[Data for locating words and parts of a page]

════════

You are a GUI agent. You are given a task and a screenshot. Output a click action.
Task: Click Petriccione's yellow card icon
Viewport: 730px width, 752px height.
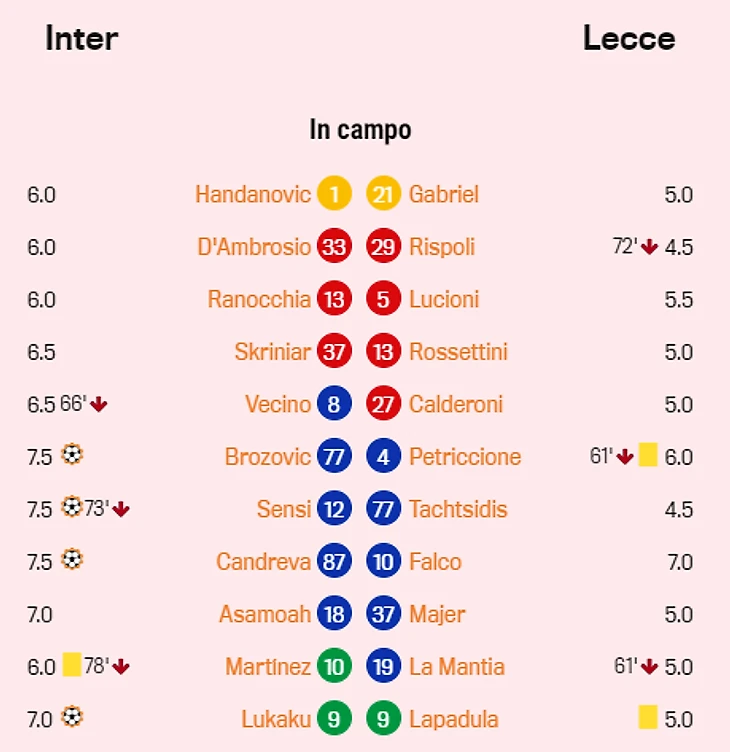pos(648,455)
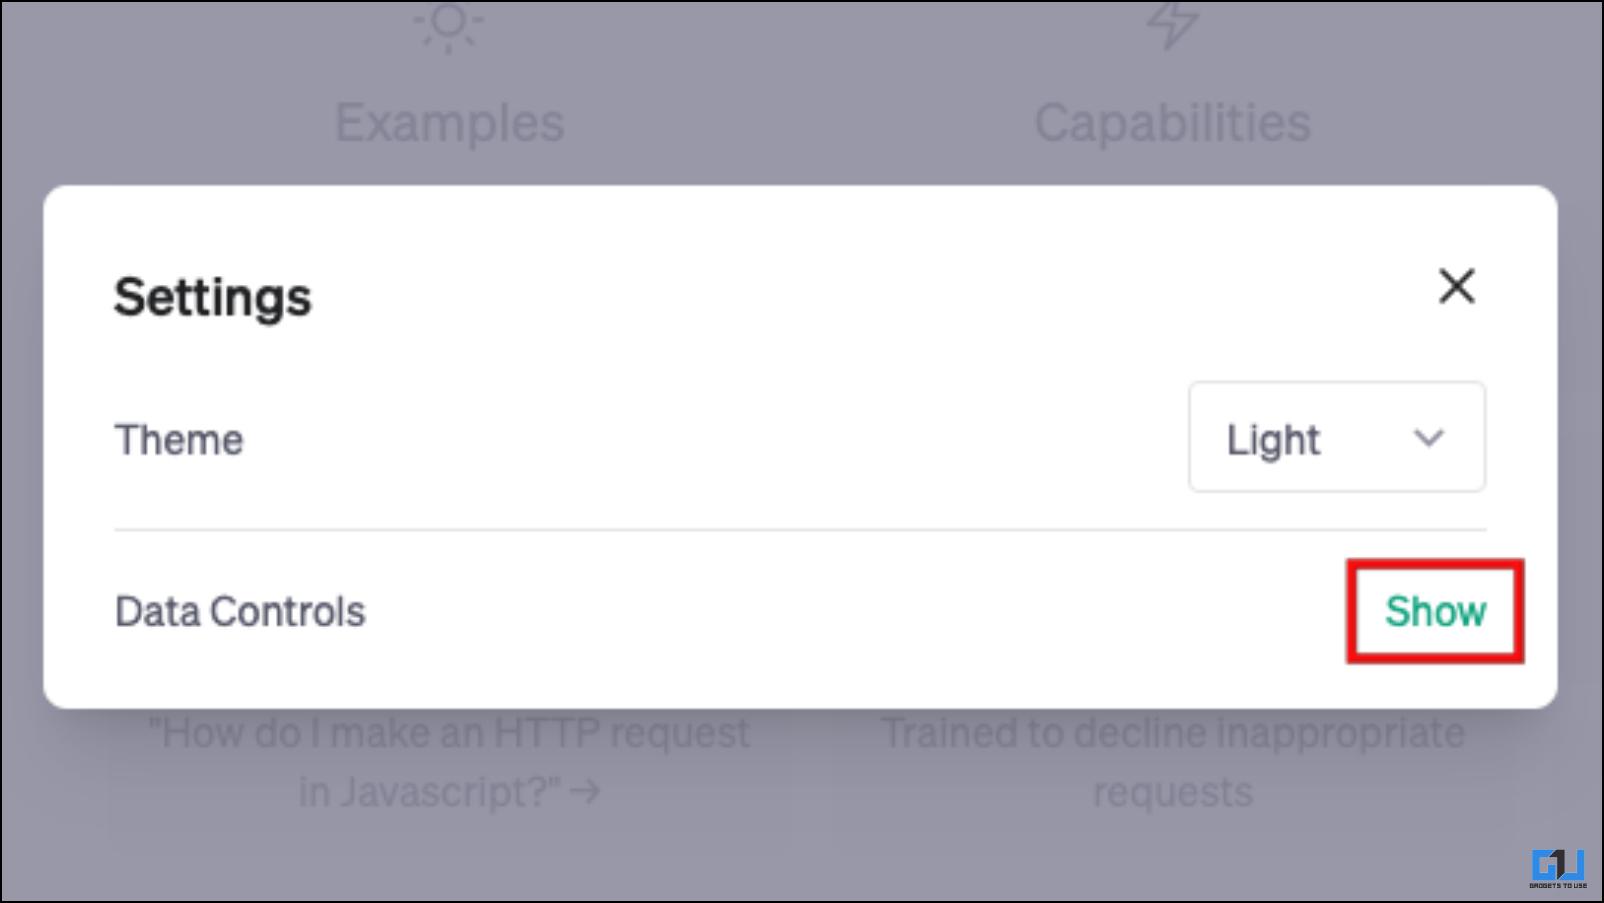The height and width of the screenshot is (903, 1604).
Task: Close the Settings dialog with X icon
Action: pyautogui.click(x=1456, y=286)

════════

■ **Exercise directions**
Echo all of the data above verbatim, line for line. Leave the pictures out of your answer.

■ **Completed exercise**
You are a GUI agent. You are given a task and a screenshot. Output a click action.
Task: Click Petriccione's yellow card icon
Viewport: 730px width, 752px height.
pos(648,455)
The height and width of the screenshot is (903, 1604).
Task: Close the Settings dialog with X icon
Action: pyautogui.click(x=1456, y=286)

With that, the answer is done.